ChanelMuslim.com – Bagaimana hukum berzikir dalam hati? Apakah berzikir harus dilafazkan atau diucapkan, atau boleh dilakukan di dalam hati?
Ustaz Farid Nu’man Hasan menjawab mengenai permasalahan ini yaitu sebagai berikut.
Hukum zikir dalam hati boleh dan tidak ada beda pendapat para ulama atas kebolehannya. Yang para ulama berbeda adalah mana yang lebih utama antara di hati saja atau di lisan saja?
Dalilnya adalah:
عَنْ أَبِي هُرَيْرَةَ رَضِيَ اللَّهُ عَنْهُ قَالَ قَالَ النَّبِيُّ صَلَّى اللَّهُ عَلَيْهِ وَسَلَّمَ يَقُولُ اللَّهُ تَعَالَى أَنَا عِنْدَ ظَنِّ عَبْدِي بِي وَأَنَا مَعَهُ إِذَا ذَكَرَنِي فَإِنْ ذَكَرَنِي فِي نَفْسِهِ ذَكَرْتُهُ فِي نَفْسِي وَإِنْ ذَكَرَنِي فِي مَلَإٍ ذَكَرْتُهُ فِي مَلَإٍ خَيْرٍ مِنْهُمْ وَإِنْ تَقَرَّبَ إِلَيَّ بِشِبْرٍ تَقَرَّبْتُ إِلَيْهِ ذِرَاعًا وَإِنْ تَقَرَّبَ إِلَيَّ ذِرَاعًا تَقَرَّبْتُ إِلَيْهِ بَاعًا وَإِنْ أَتَانِي يَمْشِي أَتَيْتُهُ هَرْوَلَةً
Dari Abu Hurairah radhiallahu’anhu berkata, “Nabi Shallallahu alaihi wa sallam bersabda,
“Aku berada dalam prasangka hamba-Ku, dan Aku selalu bersamanya jika ia mengingat-Ku, jika ia mengingat-Ku dalam dirinya, maka Aku mengingatnya dalam diri-Ku, dan jika ia mengingat-Ku dalam perkumpulan,
maka Aku mengingatnya dalam perkumpulan yang lebih baik daripada mereka, jika ia mendekatkan diri kepada-Ku sejengkal, maka Aku mendekatkan diri kepadanya sehasta,
dan jika ia mendekatkan diri kepada-Ku sehasta, Aku mendekatkan diri kepadanya sedepa, jika ia mendatangi-Ku dalam keadaan berjalan, maka Aku mendatanginya dalam keadaan berlari.” (HR. Bukhari no. 7405)

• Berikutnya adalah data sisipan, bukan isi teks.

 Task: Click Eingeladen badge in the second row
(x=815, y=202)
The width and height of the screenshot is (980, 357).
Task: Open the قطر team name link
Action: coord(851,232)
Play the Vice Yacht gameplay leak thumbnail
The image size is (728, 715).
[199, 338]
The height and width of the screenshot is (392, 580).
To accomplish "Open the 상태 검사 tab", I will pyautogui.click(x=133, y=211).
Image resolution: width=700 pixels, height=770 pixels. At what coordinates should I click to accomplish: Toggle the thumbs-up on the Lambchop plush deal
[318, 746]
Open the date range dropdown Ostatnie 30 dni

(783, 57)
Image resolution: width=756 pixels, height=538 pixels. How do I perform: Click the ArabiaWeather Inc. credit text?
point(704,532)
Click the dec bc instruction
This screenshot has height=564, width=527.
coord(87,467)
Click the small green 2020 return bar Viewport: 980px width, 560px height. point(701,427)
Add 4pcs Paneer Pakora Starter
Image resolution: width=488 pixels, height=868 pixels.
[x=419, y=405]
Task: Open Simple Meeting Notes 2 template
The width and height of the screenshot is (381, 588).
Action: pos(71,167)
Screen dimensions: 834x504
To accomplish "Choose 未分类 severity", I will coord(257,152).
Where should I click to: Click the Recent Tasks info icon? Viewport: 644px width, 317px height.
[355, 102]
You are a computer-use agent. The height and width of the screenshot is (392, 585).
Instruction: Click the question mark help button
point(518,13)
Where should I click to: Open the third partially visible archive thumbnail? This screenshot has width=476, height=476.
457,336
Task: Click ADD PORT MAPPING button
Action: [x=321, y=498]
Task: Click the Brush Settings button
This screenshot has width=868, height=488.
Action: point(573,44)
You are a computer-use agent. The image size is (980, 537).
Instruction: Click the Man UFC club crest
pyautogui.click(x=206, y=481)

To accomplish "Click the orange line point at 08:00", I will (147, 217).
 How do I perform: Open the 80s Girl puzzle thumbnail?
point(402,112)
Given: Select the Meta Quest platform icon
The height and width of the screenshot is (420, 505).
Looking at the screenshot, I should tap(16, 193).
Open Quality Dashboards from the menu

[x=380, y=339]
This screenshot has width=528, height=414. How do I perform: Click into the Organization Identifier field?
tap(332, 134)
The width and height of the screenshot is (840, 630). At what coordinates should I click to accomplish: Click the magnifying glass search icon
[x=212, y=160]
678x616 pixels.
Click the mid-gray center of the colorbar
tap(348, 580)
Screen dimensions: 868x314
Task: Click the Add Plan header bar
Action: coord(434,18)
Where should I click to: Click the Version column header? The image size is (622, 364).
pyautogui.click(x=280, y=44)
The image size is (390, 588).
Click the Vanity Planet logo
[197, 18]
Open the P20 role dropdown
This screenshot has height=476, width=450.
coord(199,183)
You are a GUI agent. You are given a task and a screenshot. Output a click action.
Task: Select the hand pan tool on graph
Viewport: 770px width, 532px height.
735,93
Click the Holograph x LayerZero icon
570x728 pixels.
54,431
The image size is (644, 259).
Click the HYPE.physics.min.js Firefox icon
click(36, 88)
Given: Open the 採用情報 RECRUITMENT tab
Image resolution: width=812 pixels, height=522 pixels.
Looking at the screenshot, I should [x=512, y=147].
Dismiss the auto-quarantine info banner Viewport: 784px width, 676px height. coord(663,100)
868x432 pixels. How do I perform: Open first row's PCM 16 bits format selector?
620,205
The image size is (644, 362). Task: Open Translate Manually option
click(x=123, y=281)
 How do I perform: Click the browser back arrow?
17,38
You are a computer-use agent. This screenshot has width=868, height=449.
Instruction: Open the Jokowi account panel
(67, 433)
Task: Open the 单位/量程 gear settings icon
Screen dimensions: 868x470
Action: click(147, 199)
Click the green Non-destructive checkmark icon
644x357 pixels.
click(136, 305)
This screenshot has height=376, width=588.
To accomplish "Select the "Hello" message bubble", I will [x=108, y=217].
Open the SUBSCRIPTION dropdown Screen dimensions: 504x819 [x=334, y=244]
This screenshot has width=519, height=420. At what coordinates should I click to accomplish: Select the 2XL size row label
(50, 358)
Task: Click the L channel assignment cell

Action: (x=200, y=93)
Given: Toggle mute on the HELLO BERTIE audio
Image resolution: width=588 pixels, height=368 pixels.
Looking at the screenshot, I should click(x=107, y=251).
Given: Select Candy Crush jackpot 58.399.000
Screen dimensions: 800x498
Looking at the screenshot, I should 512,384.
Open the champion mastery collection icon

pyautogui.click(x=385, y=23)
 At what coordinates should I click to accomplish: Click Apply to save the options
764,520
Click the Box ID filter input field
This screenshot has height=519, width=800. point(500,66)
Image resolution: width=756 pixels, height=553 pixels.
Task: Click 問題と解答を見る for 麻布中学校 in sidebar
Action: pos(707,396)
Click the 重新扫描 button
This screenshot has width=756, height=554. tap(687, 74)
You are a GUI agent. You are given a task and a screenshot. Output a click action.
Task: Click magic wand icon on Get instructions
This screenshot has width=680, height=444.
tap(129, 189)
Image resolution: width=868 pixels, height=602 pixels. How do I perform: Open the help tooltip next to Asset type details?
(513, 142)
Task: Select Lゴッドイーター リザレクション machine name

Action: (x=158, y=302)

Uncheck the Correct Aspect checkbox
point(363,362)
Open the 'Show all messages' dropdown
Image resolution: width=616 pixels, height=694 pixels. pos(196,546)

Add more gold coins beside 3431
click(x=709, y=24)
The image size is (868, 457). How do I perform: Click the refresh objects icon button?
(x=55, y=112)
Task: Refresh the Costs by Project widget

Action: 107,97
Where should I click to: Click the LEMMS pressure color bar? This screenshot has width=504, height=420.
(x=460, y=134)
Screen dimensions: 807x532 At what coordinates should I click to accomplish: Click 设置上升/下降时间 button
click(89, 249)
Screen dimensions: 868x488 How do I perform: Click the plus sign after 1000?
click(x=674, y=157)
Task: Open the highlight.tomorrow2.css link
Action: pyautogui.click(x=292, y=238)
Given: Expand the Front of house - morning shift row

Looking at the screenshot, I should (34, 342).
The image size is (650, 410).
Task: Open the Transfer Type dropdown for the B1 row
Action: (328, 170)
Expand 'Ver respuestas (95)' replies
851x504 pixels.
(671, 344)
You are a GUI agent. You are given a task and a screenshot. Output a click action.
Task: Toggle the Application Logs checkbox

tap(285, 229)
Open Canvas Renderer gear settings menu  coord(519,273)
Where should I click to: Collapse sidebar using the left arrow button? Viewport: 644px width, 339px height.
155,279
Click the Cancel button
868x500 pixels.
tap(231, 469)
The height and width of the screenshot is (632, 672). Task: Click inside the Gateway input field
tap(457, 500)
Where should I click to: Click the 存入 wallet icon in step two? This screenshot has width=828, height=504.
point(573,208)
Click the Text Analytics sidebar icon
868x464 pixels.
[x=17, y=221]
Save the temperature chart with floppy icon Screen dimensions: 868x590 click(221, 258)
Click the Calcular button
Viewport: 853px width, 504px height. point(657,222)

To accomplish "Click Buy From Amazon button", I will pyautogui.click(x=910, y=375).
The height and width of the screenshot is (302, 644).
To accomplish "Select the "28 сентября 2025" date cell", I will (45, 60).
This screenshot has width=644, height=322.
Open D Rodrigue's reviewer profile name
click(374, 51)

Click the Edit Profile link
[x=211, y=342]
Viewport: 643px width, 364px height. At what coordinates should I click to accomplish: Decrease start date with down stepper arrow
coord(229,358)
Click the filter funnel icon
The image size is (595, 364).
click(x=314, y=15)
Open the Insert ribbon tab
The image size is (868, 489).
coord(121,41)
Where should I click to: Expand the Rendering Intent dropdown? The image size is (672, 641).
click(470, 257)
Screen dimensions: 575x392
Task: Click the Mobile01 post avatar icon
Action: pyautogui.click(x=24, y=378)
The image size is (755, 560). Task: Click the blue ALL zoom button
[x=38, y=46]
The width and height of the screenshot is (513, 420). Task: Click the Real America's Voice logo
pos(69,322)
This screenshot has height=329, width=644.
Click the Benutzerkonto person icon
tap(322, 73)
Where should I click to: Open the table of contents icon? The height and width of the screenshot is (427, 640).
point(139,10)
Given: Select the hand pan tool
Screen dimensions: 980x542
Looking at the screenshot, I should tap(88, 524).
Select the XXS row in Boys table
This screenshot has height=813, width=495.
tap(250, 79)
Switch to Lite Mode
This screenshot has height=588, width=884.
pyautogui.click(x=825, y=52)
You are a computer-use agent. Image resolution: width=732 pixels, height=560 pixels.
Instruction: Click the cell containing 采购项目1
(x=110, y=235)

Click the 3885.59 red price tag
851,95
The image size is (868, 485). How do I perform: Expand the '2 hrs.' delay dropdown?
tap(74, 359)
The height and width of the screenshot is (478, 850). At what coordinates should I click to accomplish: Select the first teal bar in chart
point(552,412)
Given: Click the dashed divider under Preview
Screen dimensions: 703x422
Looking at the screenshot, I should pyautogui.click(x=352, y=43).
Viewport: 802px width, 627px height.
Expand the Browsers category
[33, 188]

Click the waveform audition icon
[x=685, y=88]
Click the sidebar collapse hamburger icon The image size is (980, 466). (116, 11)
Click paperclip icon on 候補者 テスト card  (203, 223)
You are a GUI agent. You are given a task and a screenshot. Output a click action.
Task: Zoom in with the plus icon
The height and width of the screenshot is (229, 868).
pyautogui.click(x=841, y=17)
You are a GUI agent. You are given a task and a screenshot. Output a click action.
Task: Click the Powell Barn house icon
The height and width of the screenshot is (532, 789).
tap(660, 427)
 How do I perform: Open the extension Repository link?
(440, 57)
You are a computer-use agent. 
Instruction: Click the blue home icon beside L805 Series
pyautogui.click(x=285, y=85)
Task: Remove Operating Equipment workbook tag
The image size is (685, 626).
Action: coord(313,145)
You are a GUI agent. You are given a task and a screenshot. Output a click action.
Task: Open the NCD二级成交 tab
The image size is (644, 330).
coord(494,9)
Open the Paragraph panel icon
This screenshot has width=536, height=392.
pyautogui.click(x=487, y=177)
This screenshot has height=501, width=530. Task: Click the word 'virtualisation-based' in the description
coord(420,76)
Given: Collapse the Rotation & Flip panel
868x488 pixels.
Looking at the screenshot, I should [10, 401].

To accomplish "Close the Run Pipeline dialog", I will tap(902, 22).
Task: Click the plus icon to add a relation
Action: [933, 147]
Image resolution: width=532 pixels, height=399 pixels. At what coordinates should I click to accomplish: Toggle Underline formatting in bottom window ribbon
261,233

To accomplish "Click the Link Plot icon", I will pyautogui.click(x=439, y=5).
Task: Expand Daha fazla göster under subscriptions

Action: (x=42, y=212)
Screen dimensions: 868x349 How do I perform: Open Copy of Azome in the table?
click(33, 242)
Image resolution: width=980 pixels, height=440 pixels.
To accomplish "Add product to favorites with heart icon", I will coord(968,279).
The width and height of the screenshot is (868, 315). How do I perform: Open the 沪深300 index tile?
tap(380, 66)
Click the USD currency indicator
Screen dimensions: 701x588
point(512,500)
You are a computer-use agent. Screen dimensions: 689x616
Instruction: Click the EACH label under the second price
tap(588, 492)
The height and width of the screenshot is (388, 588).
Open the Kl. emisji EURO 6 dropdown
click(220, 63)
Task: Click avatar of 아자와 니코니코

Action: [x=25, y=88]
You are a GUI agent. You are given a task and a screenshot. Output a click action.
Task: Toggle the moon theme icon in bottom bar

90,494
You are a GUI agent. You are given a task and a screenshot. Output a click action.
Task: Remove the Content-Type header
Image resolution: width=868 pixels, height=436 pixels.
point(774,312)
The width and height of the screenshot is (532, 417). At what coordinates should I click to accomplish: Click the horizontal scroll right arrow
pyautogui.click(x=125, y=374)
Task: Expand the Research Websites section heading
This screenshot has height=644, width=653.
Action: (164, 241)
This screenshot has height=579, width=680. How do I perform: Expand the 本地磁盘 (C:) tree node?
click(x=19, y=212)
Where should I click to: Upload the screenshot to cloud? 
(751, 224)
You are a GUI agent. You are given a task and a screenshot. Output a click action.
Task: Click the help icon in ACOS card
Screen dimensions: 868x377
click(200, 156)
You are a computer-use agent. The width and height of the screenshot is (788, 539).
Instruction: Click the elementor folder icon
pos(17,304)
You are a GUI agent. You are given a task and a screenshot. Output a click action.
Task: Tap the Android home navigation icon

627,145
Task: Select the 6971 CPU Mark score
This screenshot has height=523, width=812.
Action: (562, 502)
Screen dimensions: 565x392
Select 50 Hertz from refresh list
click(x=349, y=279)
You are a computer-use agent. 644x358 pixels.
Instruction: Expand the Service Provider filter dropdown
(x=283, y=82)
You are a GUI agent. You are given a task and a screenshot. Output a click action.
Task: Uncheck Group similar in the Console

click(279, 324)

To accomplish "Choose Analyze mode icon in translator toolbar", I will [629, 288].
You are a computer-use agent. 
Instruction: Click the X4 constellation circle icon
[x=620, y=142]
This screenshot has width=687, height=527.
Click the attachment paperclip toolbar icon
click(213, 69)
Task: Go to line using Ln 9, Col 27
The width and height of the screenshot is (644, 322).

Baca Juga: Mendamaikan Hati, Pikiran dan Perasaan
Hukum Berzikir dalam Hati
Imam an Nawawi Rahimahullah mengatakan:
الذكر يكون بالقلب، ويكون باللسان، والأفضلُ منه ما كانَ بالقلب واللسان جميعاً، فإن اقتصرَ على أحدهما، فالقلبُ أفضل. ثم لا ينبغي أن يُتركَ الذكرُ باللسان مع القلب خوفاً من أن يُظنَّ به الرياءُ، بل يذكرُ بهما جميعاً، ويقصدُ به وجهُ الله تعالى، وقد قدمنا عن الفضيل بن عِياض -رحمه الله- أن ترك العمل لأجل الناس رياءٌ
Zikir itu dilakukan bisa dengan hati, bisa dengan lisan, dan yang paling afdhal adalah dengan hati dan lisan bersamaan, seandainya diambil yang minimal salah satunya saja maka dzikir di hati lebih utama.
Lalu, janganlah meninggalkan dzikir hati dan lisan gara-gara takut prasangka orang lain dirinya riya’, tetapi berdzikirlah dengan keduanya dengan maksud mengharap wajah Allah Ta’ala.
Kami telah menyampaikan riwayat dari Al Fudhail bin ‘Iyadh Rahimahullah bahwa meninggalkan amal karena manusia adalah riya’. (Al Adzkar, Hlm. 7)
Imam Ibnu Bathal Rahimahullah mengatakan:
قال الطبرى: فإن قيل: أي الذِّكْرين أعظم ثوابًا: الذكر الذي هو بالقلب، أو الذِّكْر الذي هو باللسان؟ قيل: قد اختلف السَّلف في ذلك، فروي عن عائشة أنَّها قالت: “لأن أذكرَ الله في نفسي أحبُّ إليَّ من أن أذكُره بلساني سبعين مرَّة”، وقال آخرون: ذِكْر الله
باللِّسان أفضل؛ روي عن أبي عُبيدة بن عبدالله بن مسعود قال: “ما دام قلْب الرَّجُل يذكر الله تعالى فهو في صلاة، وإن كان في السُّوق، وإن تحرَّك بذلك اللِّسان والشَّفتان، فهو أعظم”.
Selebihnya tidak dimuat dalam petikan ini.